Records

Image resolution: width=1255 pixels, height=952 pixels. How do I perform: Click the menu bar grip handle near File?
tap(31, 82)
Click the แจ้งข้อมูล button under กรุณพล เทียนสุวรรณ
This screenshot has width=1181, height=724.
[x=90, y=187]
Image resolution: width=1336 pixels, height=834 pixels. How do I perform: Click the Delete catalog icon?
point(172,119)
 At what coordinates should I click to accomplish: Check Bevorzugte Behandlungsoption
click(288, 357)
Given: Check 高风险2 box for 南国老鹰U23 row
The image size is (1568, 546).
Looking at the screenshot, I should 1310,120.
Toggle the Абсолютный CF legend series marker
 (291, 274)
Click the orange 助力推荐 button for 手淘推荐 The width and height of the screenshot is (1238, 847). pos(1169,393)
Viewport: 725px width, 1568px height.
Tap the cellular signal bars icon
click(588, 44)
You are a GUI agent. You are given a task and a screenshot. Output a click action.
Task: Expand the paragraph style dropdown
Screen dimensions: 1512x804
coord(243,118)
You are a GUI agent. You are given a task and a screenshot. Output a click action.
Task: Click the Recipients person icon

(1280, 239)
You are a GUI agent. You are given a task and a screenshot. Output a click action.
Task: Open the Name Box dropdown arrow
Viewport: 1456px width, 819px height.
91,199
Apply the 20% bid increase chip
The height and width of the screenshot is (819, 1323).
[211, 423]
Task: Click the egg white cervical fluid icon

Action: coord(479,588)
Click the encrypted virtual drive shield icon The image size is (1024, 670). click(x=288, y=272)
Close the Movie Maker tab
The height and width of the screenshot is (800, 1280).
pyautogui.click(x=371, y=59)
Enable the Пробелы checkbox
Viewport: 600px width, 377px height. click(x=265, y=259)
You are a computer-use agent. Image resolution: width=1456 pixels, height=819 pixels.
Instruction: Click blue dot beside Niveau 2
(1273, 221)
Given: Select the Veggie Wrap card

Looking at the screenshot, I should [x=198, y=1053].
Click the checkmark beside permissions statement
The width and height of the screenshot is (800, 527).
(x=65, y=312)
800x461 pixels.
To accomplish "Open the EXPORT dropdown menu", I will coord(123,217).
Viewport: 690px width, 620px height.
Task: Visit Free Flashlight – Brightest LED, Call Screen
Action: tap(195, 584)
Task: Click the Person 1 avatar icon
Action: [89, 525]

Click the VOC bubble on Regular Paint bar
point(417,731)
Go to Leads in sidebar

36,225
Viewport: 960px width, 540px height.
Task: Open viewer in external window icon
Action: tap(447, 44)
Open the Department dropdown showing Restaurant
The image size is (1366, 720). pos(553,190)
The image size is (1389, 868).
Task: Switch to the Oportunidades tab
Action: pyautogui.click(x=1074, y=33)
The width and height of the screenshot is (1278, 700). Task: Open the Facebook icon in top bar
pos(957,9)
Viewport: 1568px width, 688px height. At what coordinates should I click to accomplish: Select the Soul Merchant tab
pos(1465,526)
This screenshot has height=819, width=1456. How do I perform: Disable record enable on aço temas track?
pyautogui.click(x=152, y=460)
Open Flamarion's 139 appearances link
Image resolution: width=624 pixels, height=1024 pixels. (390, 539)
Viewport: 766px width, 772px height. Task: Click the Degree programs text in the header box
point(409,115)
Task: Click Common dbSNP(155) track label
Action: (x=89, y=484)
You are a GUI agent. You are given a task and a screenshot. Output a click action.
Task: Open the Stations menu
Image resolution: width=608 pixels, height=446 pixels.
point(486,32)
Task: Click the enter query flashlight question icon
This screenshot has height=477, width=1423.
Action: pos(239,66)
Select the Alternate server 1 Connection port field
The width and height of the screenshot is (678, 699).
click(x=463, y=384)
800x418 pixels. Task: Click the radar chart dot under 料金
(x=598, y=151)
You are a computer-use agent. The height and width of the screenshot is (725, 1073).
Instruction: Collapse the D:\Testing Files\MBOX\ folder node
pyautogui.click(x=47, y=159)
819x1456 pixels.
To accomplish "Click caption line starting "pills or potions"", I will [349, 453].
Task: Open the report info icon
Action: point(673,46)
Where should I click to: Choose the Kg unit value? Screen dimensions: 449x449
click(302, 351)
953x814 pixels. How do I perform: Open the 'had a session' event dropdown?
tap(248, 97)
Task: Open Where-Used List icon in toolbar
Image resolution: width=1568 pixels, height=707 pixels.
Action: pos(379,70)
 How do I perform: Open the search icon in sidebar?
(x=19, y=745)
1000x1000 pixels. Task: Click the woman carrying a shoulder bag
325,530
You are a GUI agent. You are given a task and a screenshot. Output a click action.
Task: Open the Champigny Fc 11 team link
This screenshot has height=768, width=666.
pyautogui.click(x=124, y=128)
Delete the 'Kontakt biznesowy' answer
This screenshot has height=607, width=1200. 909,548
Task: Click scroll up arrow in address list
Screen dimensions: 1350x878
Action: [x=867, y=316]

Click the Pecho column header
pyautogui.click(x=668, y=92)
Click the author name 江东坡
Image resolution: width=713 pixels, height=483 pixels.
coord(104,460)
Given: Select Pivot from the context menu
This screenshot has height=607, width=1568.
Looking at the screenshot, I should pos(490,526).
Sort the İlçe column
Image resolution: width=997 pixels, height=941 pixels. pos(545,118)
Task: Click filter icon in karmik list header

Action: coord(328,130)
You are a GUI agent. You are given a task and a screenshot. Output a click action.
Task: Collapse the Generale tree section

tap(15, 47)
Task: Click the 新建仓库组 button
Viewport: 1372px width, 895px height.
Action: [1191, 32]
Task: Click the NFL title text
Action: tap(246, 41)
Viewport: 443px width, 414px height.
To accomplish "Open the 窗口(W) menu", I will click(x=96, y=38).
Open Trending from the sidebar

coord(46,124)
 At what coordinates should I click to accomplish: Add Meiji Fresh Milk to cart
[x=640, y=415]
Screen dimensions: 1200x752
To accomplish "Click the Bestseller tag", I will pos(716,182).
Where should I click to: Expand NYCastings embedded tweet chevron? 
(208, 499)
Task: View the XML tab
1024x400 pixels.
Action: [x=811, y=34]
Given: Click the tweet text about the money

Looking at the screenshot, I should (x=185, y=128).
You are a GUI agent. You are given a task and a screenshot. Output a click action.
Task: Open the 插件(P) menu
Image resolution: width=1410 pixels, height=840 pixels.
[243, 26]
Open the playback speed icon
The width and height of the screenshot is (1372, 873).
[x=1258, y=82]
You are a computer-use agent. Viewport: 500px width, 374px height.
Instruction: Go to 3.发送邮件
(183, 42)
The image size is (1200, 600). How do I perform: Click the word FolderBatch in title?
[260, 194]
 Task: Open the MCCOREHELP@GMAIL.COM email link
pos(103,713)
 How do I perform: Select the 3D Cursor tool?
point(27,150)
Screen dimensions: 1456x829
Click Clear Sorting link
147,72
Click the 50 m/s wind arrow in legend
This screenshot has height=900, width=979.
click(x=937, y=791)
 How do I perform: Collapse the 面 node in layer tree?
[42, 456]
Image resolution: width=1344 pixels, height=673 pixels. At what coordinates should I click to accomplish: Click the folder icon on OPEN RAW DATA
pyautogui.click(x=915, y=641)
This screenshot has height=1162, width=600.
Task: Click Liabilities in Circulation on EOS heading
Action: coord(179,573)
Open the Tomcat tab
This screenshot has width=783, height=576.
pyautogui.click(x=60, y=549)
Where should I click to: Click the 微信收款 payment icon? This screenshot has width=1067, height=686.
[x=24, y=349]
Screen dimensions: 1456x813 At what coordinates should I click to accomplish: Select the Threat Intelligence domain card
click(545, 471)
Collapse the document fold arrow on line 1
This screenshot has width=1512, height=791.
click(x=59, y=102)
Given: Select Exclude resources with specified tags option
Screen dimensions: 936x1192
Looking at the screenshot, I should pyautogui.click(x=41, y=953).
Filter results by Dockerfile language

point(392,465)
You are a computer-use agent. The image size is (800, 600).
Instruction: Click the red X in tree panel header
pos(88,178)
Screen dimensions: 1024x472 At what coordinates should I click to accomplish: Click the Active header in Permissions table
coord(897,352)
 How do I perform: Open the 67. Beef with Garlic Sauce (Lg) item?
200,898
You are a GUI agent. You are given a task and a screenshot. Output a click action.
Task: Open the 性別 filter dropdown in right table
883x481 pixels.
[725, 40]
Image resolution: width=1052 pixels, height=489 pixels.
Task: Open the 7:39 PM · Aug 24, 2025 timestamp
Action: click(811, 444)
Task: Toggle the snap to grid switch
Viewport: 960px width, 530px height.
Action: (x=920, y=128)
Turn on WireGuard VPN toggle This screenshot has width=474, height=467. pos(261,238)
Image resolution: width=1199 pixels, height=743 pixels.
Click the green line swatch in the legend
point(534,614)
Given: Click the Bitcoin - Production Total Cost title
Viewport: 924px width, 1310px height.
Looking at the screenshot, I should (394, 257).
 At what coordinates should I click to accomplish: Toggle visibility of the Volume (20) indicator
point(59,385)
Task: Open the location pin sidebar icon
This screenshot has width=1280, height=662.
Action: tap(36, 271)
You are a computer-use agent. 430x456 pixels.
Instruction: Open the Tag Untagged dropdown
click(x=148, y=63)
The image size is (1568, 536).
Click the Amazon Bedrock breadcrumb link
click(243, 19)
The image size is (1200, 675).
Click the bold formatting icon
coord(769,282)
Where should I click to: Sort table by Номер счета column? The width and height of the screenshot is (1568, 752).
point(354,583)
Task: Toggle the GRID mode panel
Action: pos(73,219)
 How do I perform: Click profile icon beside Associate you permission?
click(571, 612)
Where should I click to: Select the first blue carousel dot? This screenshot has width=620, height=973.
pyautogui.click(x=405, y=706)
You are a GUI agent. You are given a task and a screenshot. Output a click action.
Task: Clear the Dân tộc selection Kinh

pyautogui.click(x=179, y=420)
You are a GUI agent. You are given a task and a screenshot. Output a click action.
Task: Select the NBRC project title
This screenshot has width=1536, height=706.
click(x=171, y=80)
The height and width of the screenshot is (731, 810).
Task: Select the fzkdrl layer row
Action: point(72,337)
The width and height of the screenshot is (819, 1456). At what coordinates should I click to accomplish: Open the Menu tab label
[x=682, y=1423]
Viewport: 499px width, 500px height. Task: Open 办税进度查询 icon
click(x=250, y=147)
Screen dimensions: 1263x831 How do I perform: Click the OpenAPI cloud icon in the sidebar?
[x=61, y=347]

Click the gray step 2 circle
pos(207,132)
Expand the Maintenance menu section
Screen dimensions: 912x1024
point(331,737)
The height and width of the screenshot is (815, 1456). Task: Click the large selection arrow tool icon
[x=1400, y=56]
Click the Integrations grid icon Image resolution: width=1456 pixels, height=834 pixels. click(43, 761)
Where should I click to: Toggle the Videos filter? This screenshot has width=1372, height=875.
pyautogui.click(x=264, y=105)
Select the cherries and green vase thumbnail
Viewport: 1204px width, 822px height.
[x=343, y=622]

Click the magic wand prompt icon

WHAT IS BEING ASKED – Rewrite the records from the line with "Task: Open Where-Used List icon in toolbar" up to and including the line with "pyautogui.click(x=668, y=92)", putting "Espalda" in place of "Pecho" and leaving everything else as it is.

THE RESPONSE –
Task: Open Where-Used List icon in toolbar
Image resolution: width=1568 pixels, height=707 pixels.
Action: pos(379,70)
 How do I perform: Open the search icon in sidebar?
(x=19, y=745)
1000x1000 pixels. Task: Click the woman carrying a shoulder bag
325,530
You are a GUI agent. You are given a task and a screenshot. Output a click action.
Task: Open the Champigny Fc 11 team link
This screenshot has height=768, width=666.
pyautogui.click(x=124, y=128)
Delete the 'Kontakt biznesowy' answer
This screenshot has height=607, width=1200. 909,548
Task: Click scroll up arrow in address list
Screen dimensions: 1350x878
Action: [x=867, y=316]

Click the Espalda column header
pyautogui.click(x=668, y=92)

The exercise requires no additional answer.